■ **EXERCISE**:
The records below must be copied in full; omit the images.

[Opening GIVEN RECORDS section]

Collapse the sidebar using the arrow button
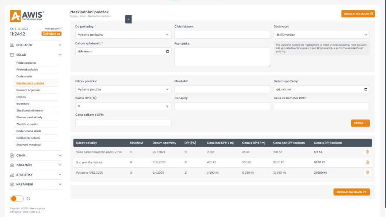Screen dimensions: 386x217 point(128,19)
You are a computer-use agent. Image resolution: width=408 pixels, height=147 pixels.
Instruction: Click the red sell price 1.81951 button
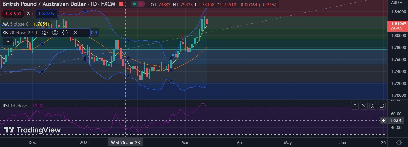(13, 14)
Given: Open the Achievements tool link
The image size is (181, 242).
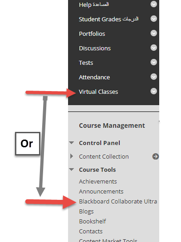Looking at the screenshot, I should click(98, 181).
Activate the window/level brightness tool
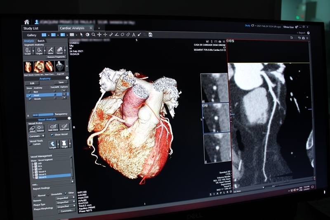 coord(87,35)
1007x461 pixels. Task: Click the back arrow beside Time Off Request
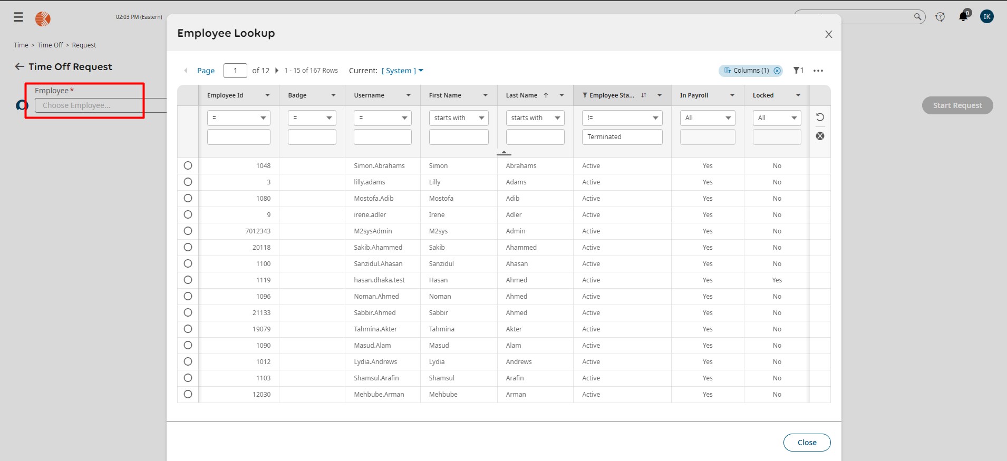pos(20,66)
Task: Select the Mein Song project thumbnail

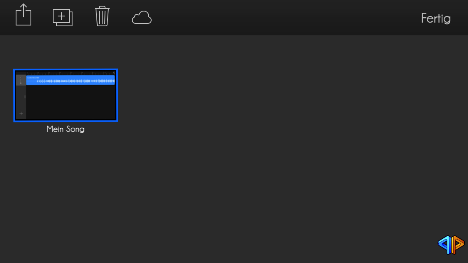Action: coord(66,95)
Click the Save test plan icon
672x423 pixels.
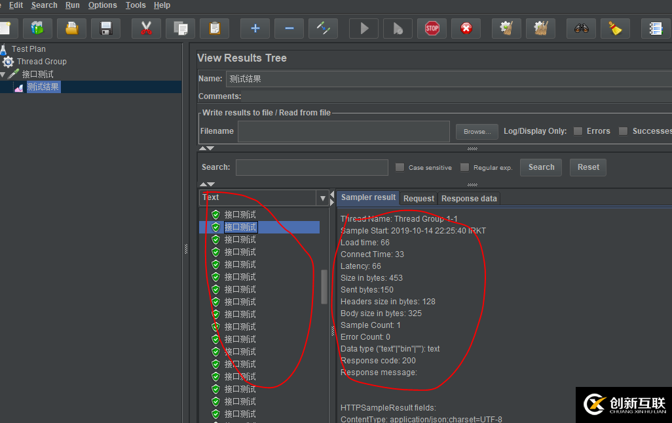tap(105, 28)
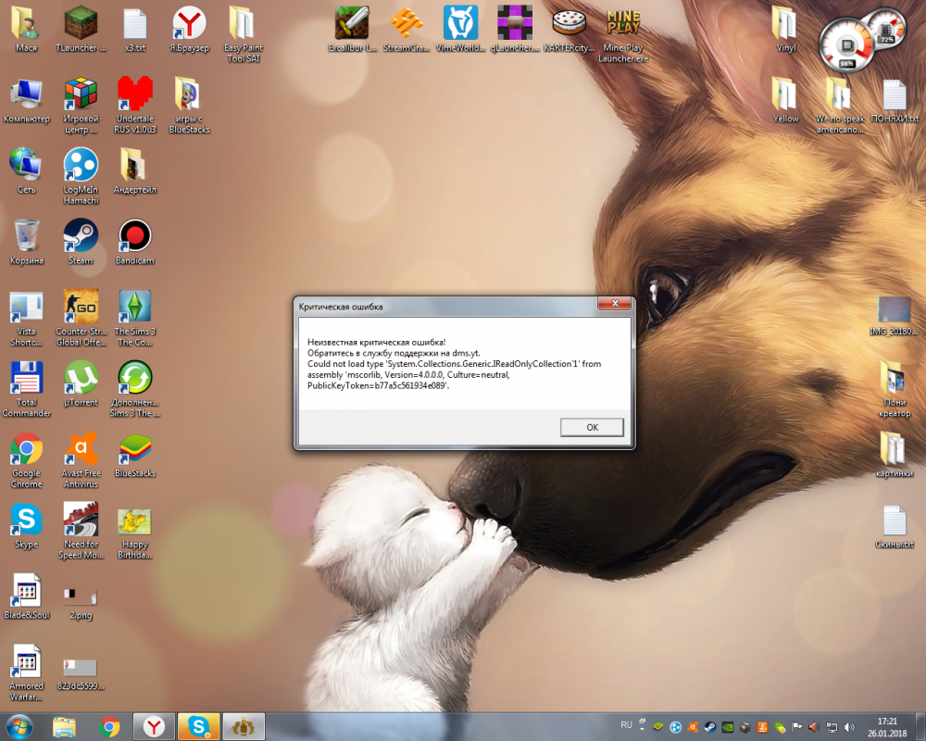Select the Counter-Strike Global Offensive shortcut

(x=81, y=307)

[Closing GIVEN RECORDS section]

■ **COMPLETED EXERCISE**:
Collapse the sidebar using the arrow button
Screen dimensions: 386x217 point(128,19)
You are a computer-use agent. Image resolution: width=408 pixels, height=147 pixels.
Instruction: Click the red sell price 1.81951 button
(13, 14)
Given: Open the Achievements tool link
The image size is (181, 242).
Looking at the screenshot, I should click(98, 181).
Activate the window/level brightness tool
 coord(87,35)
1007x461 pixels. Task: Click the back arrow beside Time Off Request
pos(20,66)
Task: Select the Mein Song project thumbnail

Action: coord(66,95)
Click the Save test plan icon
672x423 pixels.
tap(105, 28)
Select the Counter-Strike Global Offensive shortcut

(x=81, y=307)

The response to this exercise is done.